Quote (BardOfXiix @ Nov 21 2016 01:43am)
North Carolina might actually have a complaint.
http://www.aflcio.org/Blog/In-The-States/Know-Your-Rights-State-Laws-on-Employee-Time-Off-to-VoteAccording to the AFL-CIO, North Carolina doesn't grant workers any time off to vote. Neither does Florida, but apparently most local areas do have rules (Wisconsin gives 3 hours). But we're here about North Carolina, seeing as the OP's article didn't mention poll hours as a problem for Florida, so let's get down to brass tacks.
North Carolina limiting polling hours could obviously be seen as voter suppression. Unless there is a disastrously low number of volunteers or poll workers for this cycle, which is a Google mission that might take longer than 30 seconds, there's no good reason to limit the number of hours polls are open unless you're trying to limit the number of people who might have access to those polls. And naturally, limited hours hurts those who work jobs that may not be 9-5. Like low income workers. Who tend to be black. Students have no fucking excuse, so don't play that card to me.

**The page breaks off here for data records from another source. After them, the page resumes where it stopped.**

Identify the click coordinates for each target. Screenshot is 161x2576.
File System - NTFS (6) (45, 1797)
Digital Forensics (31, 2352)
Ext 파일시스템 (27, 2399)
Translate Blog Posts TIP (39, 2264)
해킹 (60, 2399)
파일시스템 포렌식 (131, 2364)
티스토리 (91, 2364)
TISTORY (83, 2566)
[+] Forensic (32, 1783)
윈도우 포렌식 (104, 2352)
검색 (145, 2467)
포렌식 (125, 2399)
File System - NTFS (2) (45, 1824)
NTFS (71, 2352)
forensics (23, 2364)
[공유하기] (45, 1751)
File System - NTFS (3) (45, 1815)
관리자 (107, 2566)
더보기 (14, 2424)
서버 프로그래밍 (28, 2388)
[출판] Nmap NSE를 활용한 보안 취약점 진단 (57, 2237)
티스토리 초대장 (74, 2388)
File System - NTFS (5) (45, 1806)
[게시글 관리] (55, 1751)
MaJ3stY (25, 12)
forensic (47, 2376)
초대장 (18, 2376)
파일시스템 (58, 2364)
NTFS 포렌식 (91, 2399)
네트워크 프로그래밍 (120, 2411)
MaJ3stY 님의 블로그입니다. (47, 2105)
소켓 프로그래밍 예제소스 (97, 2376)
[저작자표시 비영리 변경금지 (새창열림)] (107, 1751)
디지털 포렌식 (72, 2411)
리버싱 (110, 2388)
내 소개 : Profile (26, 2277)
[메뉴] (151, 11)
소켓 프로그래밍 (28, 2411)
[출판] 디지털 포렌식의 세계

So we might have one legitimate example of election fixing out of three examples presented. Here's my question: where's the excuse for Pennsylvania, which went blue in consecutive elections as far back as I was willing to check (not far tbh)? How about Ohio, which went blue for both of Obama's wins? Or the good ol' mitten, Michigan, where I gave plenty of shit to my non-political friends over their election of a meme as president? The bottom line is this: excuses can be made for either party in a swing state. The trend that was presented by the election of Trump is clear, despite whatever excuses liberal media wants to throw at us: the nation rejected Hillary. Why? I dunno. Being scummy, being a woman, being a liberal, hating black people...I can't tell you. Pick your poison. What I can tell you is that the widespread trend this electoral cycle cannot be easily explained away by "voter suppression" or by claims of cheating. The nation made a statement, and that statement was that they preferred Trump over Hillary.
As far as I remember when the NC polling changes were in the works it was the same exact amount of hours, just different days than the original, more days, less hours per day, or something like that. The changes were announced 3 years ahead of time, people had plenty of time and notice to adjust and some may have failed to do so.
Most of the hours and days (again from what I recall) that were changed had to do with closing down on those hours/days that got the least amount of voter turnout and adjusting to be open more when traffic is heavier. Which is the opposite intended action of supression.